19 Le peuple refusa d’écouter la voix de Samuel. Non! dirent-ils, mais il y aura un roi sur nous, 20 et nous aussi nous serons comme toutes les nations; notre roi nous jurera il marchera à notre tête et conduira nos guerres.

Jean 18:33-38

33 Pilate rentra dans le prétoire, appela Jésus, et lui dit: Es-tu le roi des Juifs?

34 Jésus répondit: Est-ce de toi-même que tu dis cela, ou d’autres te l’ont-ils dit de moi?

35 Pilate répondit: Moi, suis-je Juif? Ta nation et les principaux sacrificateurs t’ont livré à moi: qu’as-tu fait?

36 Mon royaume n’est pas de ce monde, répondit Jésus. Si mon royaume était de ce monde, mes serviteurs auraient combattu pour moi afin que je ne sois pas livré aux Juifs; mais maintenant mon royaume n’est point d’ici-bas.

37 Pilate lui dit: Tu es donc roi?

Jésus répondit: Tu le dis, je suis roi. Je suis né et je suis venu dans le monde pour rendre témoignage à la vérité. Quiconque est de la vérité écoute ma voix.

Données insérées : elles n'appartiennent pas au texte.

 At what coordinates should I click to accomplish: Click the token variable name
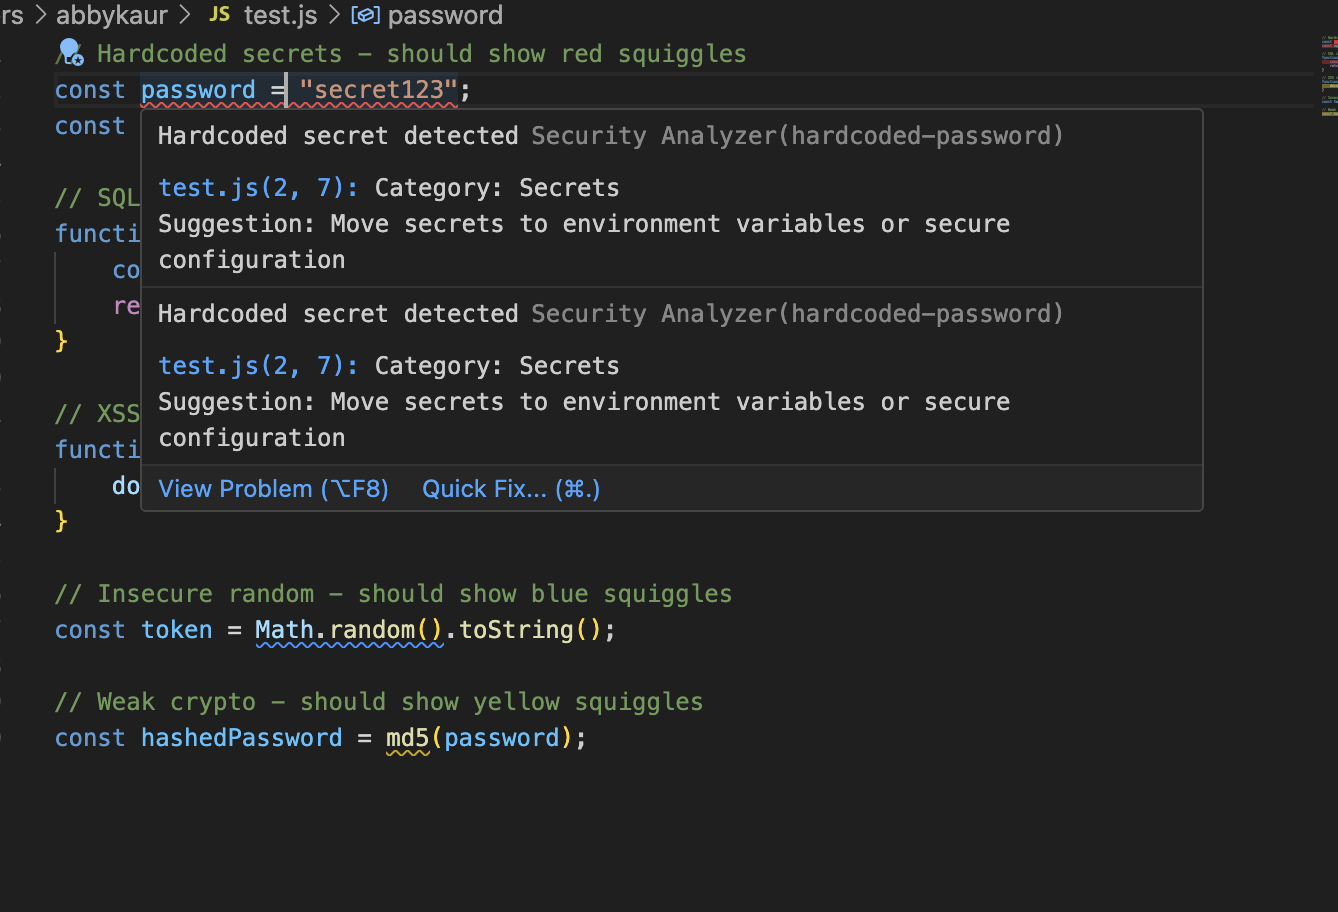(x=176, y=630)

38 Pilate lui dit: Qu’est-ce que la vérité? Après avoir dit cela, il sortit de nouveau pour aller vers les Juifs, et il leur dit: Je ne trouve aucun crime en lui.

Romains 13:1-7

1 Que toute personne soit soumise aux autorités supérieures; car il n’y a point d’autorité qui ne vienne de Dieu, et les autorités qui existent ont été instituées de Dieu. 2 C’est pourquoi celui qui s’oppose à l’autorité résiste à l’ordre que Dieu a établi, et ceux qui résistent attireront une condamnation sur eux-mêmes. 3 Ce n’est pas pour une bonne action, c’est pour une mauvaise, que les magistrats sont à redouter. Veux-tu ne pas craindre l’autorité? Fais-le bien, et tu auras son approbation. 4 Le magistrat est serviteur de Dieu pour ton bien. Mais si tu fais le mal, crains; car ce n’est pas en vain qu’il porte l’épée, étant serviteur de Dieu pour exercer la vengeance et punir celui qui fait le mal. 5 Il est donc nécessaire d’être soumis, non seulement par crainte de la punition, mais encore par motif de conscience. 6 C’est aussi pour cela que vous payez les impôts. Car les magistrats sont des ministres de Dieu entièrement appliqués à cette fonction. 7 Rendez à tous ce qui leur est dû: l’impôt à qui vous devez l’impôt, le tribut à qui vous devez le tribut, la crainte à qui vous devez la crainte, l’honneur à qui vous devez l’honneur.